Line by line, print the records exactly.
****************
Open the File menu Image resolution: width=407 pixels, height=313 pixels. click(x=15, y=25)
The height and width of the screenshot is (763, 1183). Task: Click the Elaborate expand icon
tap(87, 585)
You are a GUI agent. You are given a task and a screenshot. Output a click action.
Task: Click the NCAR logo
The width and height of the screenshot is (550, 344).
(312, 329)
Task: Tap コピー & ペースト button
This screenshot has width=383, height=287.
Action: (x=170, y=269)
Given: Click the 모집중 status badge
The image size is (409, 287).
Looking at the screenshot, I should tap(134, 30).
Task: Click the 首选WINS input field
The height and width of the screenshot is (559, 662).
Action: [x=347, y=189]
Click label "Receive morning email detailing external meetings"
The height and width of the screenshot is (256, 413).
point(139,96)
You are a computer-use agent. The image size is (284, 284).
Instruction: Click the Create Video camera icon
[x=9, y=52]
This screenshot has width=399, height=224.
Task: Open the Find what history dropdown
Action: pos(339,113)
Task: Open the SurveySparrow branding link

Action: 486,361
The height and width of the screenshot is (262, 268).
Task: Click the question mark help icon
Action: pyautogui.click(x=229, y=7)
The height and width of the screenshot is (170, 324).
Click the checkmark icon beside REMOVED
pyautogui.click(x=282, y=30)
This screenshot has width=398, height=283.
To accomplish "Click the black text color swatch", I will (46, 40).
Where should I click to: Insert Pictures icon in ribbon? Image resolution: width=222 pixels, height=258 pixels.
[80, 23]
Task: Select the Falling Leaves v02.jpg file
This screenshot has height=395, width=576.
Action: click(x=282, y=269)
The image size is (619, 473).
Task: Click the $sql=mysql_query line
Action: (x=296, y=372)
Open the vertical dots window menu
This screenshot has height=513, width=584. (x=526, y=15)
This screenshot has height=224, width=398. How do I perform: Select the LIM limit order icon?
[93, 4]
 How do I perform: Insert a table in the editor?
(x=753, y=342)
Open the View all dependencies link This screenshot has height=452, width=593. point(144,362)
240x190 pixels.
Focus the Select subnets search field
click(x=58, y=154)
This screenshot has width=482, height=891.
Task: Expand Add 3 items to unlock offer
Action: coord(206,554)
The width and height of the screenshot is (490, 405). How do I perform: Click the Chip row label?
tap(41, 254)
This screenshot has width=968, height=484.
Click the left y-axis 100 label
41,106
****************
Expected output
Open the File menu Image resolution: width=407 pixels, height=313 pixels. click(x=15, y=25)
The height and width of the screenshot is (763, 1183). Task: Click the Elaborate expand icon
tap(87, 585)
You are a GUI agent. You are given a task and a screenshot. Output a click action.
Task: Click the NCAR logo
The width and height of the screenshot is (550, 344).
(312, 329)
Task: Tap コピー & ペースト button
This screenshot has width=383, height=287.
Action: (x=170, y=269)
Given: Click the 모집중 status badge
The image size is (409, 287).
Looking at the screenshot, I should tap(134, 30).
Task: Click the 首选WINS input field
The height and width of the screenshot is (559, 662).
Action: [x=347, y=189]
Click label "Receive morning email detailing external meetings"
The height and width of the screenshot is (256, 413).
point(139,96)
You are a computer-use agent. The image size is (284, 284).
Instruction: Click the Create Video camera icon
[x=9, y=52]
This screenshot has width=399, height=224.
Task: Open the Find what history dropdown
Action: pos(339,113)
Task: Open the SurveySparrow branding link

Action: 486,361
The height and width of the screenshot is (262, 268).
Task: Click the question mark help icon
Action: pyautogui.click(x=229, y=7)
The height and width of the screenshot is (170, 324).
Click the checkmark icon beside REMOVED
pyautogui.click(x=282, y=30)
This screenshot has width=398, height=283.
To accomplish "Click the black text color swatch", I will (46, 40).
Where should I click to: Insert Pictures icon in ribbon? Image resolution: width=222 pixels, height=258 pixels.
[80, 23]
Task: Select the Falling Leaves v02.jpg file
This screenshot has height=395, width=576.
Action: click(x=282, y=269)
The image size is (619, 473).
Task: Click the $sql=mysql_query line
Action: (x=296, y=372)
Open the vertical dots window menu
This screenshot has height=513, width=584. (x=526, y=15)
This screenshot has height=224, width=398. How do I perform: Select the LIM limit order icon?
[93, 4]
 How do I perform: Insert a table in the editor?
(x=753, y=342)
Open the View all dependencies link This screenshot has height=452, width=593. point(144,362)
240x190 pixels.
Focus the Select subnets search field
click(x=58, y=154)
This screenshot has width=482, height=891.
Task: Expand Add 3 items to unlock offer
Action: coord(206,554)
The width and height of the screenshot is (490, 405). How do I perform: Click the Chip row label?
tap(41, 254)
This screenshot has width=968, height=484.
Click the left y-axis 100 label
41,106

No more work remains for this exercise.